→ **TRECHO**
⁂
Vladimir Polízio



Os três crivos

10-11-2015

Conhecemos a vida muito bem, no que diz respeito à preocupação em relação ao nosso próximo.

Muito dificilmente, no transcorrer de uma conversa coloquial, não se fale de alguém. Os hábitos normais, com raízes profundas na maioria das sociedades humanas, traz um vício pernicioso com a roupagem perversa da maledicência.

Sabemos também da importância e do poder da palavra, quando bem dirigida, que é capaz de estabelecer a harmonização de um ambiente em desequilíbrio, espargindo fluidos e fortalecendo os sentimentos.

Da mesma forma, quando a intenção é promover a desordem psíquica, a palavra também estará presente, cumprindo o seu papel de desestabilizar o campo de ação de modo a perturbar todos os que ali se encontram, sentindo no ar, algo pesado a suportar.

É assim mesmo que nos sentimos quando entramos em certos estabelecimentos, que por si só, não deveriam estar em desarmonia, mas que, devido aos assuntos negativos que são dados a conhecer para o grupo que ali se ache, o ambiente não fica em franca harmonia, o que contribui para algum mal-estar e ligeiras indisposições. Isso é sinal de intranquilidade fluídica, a qual não vemos mas captamos, e muito mais ainda, percebem aqueles cuja sensibilidade é maior; são os chamados sensitivos.
⁂
Entradas do conjunto de dados
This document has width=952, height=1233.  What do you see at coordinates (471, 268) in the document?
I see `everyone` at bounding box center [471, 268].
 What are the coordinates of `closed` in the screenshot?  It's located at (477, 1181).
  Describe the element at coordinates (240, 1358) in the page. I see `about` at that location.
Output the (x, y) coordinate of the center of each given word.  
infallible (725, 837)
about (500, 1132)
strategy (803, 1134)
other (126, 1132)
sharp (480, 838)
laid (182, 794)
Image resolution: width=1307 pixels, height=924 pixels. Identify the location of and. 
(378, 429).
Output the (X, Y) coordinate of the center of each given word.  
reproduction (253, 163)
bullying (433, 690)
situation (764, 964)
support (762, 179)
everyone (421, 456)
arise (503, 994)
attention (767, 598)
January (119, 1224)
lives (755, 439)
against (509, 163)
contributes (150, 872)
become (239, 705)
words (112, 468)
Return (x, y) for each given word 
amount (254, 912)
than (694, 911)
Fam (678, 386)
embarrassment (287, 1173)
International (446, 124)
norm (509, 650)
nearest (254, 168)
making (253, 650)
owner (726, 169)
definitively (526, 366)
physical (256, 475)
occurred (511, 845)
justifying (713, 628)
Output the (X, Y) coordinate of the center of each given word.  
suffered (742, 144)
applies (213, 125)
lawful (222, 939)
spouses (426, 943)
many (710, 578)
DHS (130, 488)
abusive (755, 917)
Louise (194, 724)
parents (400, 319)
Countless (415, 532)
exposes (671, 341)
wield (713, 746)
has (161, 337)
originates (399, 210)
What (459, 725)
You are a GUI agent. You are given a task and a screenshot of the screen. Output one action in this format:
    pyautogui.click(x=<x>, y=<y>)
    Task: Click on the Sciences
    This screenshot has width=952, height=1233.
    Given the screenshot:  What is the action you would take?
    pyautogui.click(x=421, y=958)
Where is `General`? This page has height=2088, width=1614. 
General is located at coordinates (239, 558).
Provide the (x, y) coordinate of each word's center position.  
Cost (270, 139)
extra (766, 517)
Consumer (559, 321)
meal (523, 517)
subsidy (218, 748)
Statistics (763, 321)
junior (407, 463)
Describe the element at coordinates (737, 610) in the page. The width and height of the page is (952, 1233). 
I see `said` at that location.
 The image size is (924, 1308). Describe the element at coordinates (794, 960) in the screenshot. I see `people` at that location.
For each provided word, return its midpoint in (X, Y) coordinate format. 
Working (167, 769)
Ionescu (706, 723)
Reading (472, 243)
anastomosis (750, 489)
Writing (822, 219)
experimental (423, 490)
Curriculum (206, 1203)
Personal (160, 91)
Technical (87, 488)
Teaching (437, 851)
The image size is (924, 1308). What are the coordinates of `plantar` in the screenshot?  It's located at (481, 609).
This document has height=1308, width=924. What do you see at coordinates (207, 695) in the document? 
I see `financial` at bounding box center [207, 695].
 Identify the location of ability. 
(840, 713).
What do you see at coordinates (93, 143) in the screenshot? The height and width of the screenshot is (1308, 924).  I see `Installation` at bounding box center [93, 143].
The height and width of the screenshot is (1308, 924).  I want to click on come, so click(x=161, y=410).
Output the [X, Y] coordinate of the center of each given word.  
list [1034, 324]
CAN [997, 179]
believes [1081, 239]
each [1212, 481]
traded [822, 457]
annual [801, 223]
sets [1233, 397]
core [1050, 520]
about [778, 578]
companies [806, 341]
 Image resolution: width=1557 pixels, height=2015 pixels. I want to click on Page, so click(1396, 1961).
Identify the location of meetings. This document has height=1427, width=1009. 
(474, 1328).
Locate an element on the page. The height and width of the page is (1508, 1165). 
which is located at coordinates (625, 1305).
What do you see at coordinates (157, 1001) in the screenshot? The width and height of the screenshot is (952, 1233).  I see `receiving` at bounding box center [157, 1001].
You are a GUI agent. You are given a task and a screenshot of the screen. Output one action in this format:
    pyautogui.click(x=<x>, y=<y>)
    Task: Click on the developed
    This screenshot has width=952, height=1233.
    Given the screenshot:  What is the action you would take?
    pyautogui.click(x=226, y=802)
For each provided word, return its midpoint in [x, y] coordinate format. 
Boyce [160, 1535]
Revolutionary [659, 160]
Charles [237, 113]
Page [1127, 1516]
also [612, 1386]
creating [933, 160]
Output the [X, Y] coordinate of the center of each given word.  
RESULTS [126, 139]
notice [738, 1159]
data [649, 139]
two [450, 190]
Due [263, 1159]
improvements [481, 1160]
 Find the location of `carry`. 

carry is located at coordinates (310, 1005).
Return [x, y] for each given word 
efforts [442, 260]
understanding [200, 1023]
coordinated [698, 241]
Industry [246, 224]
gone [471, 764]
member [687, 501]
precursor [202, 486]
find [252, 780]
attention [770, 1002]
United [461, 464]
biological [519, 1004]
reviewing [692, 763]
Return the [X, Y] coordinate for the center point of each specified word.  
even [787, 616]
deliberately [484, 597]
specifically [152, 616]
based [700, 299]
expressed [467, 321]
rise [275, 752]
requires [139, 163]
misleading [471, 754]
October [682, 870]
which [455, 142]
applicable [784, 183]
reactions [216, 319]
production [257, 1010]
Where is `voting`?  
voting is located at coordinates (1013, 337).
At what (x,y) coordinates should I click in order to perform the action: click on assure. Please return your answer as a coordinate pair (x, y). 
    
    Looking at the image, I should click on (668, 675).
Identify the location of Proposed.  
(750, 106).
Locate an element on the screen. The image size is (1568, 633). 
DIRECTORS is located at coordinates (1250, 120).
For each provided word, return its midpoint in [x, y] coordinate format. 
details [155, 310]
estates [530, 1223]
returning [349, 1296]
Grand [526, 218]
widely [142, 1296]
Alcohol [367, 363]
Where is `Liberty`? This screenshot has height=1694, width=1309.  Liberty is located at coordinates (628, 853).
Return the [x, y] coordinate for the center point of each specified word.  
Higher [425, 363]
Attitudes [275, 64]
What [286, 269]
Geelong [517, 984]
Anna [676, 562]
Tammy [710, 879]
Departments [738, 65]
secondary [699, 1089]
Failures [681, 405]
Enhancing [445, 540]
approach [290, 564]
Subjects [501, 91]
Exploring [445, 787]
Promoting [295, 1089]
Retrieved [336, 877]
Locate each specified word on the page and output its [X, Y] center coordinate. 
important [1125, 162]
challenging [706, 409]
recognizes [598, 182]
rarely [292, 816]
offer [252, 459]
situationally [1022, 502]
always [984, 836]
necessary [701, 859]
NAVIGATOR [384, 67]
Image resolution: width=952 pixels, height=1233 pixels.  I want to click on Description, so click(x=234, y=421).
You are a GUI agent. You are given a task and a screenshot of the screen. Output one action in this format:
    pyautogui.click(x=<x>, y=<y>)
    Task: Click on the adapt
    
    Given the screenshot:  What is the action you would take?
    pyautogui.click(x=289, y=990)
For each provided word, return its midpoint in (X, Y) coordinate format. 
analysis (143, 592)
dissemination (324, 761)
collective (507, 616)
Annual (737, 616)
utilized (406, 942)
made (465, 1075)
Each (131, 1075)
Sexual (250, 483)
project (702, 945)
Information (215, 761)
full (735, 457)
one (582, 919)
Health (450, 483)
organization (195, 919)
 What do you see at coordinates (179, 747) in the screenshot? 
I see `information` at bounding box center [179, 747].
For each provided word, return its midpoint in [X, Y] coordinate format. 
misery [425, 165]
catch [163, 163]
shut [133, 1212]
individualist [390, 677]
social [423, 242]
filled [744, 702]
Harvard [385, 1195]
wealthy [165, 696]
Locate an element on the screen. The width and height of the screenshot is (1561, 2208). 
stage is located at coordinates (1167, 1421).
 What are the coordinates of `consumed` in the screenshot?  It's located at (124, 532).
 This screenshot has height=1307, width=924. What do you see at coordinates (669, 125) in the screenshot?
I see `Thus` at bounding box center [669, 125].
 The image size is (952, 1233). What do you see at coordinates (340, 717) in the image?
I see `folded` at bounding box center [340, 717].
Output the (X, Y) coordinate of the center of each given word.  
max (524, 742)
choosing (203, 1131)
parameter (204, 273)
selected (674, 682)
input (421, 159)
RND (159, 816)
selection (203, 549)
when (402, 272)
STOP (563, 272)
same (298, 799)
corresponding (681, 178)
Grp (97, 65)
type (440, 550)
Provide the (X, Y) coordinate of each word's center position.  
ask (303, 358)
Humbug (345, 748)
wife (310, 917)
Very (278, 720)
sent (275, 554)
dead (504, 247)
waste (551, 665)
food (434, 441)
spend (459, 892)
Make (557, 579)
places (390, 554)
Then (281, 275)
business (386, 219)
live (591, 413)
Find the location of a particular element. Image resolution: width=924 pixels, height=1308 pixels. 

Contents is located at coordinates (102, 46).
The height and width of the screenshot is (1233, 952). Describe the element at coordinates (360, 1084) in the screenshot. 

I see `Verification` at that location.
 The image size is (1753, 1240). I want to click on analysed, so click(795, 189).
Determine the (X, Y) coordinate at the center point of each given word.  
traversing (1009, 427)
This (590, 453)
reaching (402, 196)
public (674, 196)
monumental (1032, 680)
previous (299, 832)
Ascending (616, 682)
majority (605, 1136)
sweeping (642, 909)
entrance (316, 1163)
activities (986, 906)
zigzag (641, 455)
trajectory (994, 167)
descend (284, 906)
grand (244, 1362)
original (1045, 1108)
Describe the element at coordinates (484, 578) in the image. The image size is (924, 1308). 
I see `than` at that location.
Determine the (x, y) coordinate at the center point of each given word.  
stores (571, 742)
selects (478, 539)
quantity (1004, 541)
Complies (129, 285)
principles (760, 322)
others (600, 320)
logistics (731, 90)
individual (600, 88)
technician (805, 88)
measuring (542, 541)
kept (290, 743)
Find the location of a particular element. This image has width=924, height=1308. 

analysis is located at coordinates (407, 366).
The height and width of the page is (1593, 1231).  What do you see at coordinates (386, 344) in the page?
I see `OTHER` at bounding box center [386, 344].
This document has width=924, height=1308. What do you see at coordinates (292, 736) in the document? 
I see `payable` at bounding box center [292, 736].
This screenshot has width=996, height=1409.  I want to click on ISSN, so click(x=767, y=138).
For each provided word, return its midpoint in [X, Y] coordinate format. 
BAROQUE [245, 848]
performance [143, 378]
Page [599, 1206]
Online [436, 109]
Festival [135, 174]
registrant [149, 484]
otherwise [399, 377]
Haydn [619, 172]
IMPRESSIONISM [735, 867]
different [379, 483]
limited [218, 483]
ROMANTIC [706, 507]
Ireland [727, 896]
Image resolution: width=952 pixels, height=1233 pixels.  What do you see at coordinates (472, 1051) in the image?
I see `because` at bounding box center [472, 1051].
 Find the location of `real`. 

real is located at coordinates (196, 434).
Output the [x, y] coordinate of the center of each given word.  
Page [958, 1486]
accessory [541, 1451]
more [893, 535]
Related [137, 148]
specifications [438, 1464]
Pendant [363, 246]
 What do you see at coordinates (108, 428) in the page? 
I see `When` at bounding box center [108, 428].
⁂
→ **O QUE FAZER**
- A) Segundo o trecho, como são chamadas as pessoas que têm a sensibilidade maior?
- B) Reproduza sem mudar nada a parte do trecho que começa com as palavras "Muito dificilmente, no" e termina com "perversa da maledicência.".
- C) Escreva a continuação do trecho sobre a maledicência e o poder da palavra, a partir do ponto em que ele para.
Essas linhas não têm nenhuma relação com o trecho.

→ **RESPOSTAS**
- A) São os chamados sensitivos.

- B)
Muito dificilmente, no transcorrer de uma conversa coloquial, não se fale de alguém. Os hábitos normais, com raízes profundas na maioria das sociedades humanas, traz um vício pernicioso com a roupagem perversa da maledicência.

- C)
Através da mediunidade de Chico Xavier, Irmão X, que é o pseudônimo de Humberto de Campos, enviou pela psicografia a mensagem "Os três crivos"(1), onde são estabelecidos os requisitos essenciais para que uma conversação seja desenvolvida com produtividade ou que se faça o silêncio, a fim de que não se aumente o compromisso com a Grande Lei de causa e efeito.

"Certa feita, um homem esbaforido achegou-se a Sócrates e sussurrou-lhe aos ouvidos:

– Escuta, na condição de teu amigo, tenho alguma coisa muito grave para dizer-te, em particular...

– Espera!... ajuntou o sábio prudente. Já passaste o que me vais dizer pelos três crivos?

– Três crivos?! – perguntou o visitante, espantado.

– Sim, meu caro amigo, três crivos. Observemos se tua confidência passou por eles. O primeiro, é o crivo da verdade. Guardas absoluta certeza, quanto àquilo que pretendes comunicar?

– Bem, ponderou o interlocutor, assegurar mesmo, não posso... Mas ouvi dizer e... então...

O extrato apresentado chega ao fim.